Red-Baiting in 2016
By Nobuaki Masaki
SNA (Tokyo) — A recent attempt by the Liberal Democratic Party to brand the Japan Communist Party (JCP) as violent has sparked a new debate on the political history of Japan.
In response to a question by ex-Democratic Party of Japan lawmaker Takako Suzuki, the daughter of Muneo Suzuki, the Japanese government issued a statement on March 22 reiterating the fact that the National Police Agency still considers the JCP to uphold the “principle of violent revolution.” The statement also claimed that the JCP is still subject to investigation under the Anti-Subversive Activities Law.
This issue has a long history. During the Allied occupation of Japan from 1945 to 1952, the previously-outlawed JCP was legalized due to the abolition of the Peace Preservation Law of 1925. Under the legislation, the party was recognized as being guilty of “altering the kokutai” (the national essence of the country), and was violently suppressed until the end of the war.
The JCP became prominent in the late 1940s, winning 35 seats in the House of Representatives election held in January 1949. However, anti-communist sentiments were rising among the US occupiers due to the division of Korea, and following the People’s Square Incident, a clash between a crowd of protesters supporting the JCP and the occupation forces in the Outer Garden of the Imperial Palace (called the People’s Square by the protesters) in May 1950, General Douglas MacArthur sent a letter ordering then-Japanese Prime Minister Shigeru Yoshida to purge JCP officials from public office in June 1950, the month in which the Korean War started. This is commonly referred to as the “Red Purge.”
By this time, the JCP had split up into several factions. The mainstream faction led by Chairman Kyuichi Tokuda went into exile in the People’s Republic of China and organized violent operations in Japan. In the May Day Incident in 1952, protesters comprised of Zengakuren (National Federation of Students’ Self-Government Associations), which was affiliated with the JCP, and other leftwing organizations broke into the so-called People’s Square and started a riot. According to contemporary reports, around two hundred protesters and more than seven hundred police officers suffered injuries in the confrontation. The Anti-Subversive Activities Law was enacted in July 1952 in response to this incident.

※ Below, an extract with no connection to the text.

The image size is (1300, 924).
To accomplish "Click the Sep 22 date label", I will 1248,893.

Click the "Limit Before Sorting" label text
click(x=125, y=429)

Akahata, the official newspaper of the JCP, admits in a March 24, 2016, that the Tokuda faction “brought to Japan a foreign-charged course of armed struggle.” However, the article also claims that the party has never taken on the “policy of violent revolution” because the violence was committed “by one side of the party when it was split up, and this was clearly criticized and repudiated in the 7th Party Convention held in 1958 when the party was reunited.”
A Blogos article written on April 3 responded to this, claiming that it is “strange” to make the argument that the party is not subject to investigation, because it is clear in the Akahata article that “the side that carried out the armed struggle also joined” the rest of the party when it was reunited.
Akahata alludes to the fact that the party has not committed any violence since it was reunited in 1958. Although radical organizations like the Japanese Red Army, which carried out numerous acts of terrorism in the 1970s and 1980s, are feared by the public, these organizations are in no way affiliated with the JCP.
On the other hand, there is suspicion that Takako Suzuki and the Liberal Democratic Party are playing on the public’s fear of communism simply for the purpose of gaining leverage in upcoming elections.
In the YouTube series Tokyo on Fire by Langley Esquire, Michael Cucek, an adjunct professor at Waseda University, asserts that this is all related to the Hokkaido District 5 election to be held on April 24. Cucek suggests that by bringing up this subject, Takako Suzuki and the Liberal Democratic Party are trying to brand more mainstream opposition parties, such as The Democratic Party (which has agreed to cooperate with the JCP in the Hokkaido elections), as being implicated in political violence.
Suzuki’s father, Muneo Suzuki, is a politician who was elected eight times to the House of Representatives from Hokkaido’s proportional block before he was imprisoned for corruption in 2010. Takako Suzuki, who recently brought up the issue of the JCP allegedly being a violent group, supports the candidate backed by the ruling coalition in Hokkaido District 5.
Suzuki also questioned the government on “Secret funds given to the JCP by the Soviet Union,” but the government has refused to respond on this issue. It is ironic that Takako Suzuki accused the JCP of receiving illegitimate political funds when her own father was convicted for the same issue and was subsequently imprisoned.
In sum, it would appear that the recent effort to link the JCP with violence that it has not been associated with since the 1950s is mainly a cynical political ploy by the government and its allies. However, it is also true that the JCP has not been entirely forthcoming about its past activities in the mid-20th century.
Nobuaki Masaki is a contributing writer to the Shingetsu News Agency.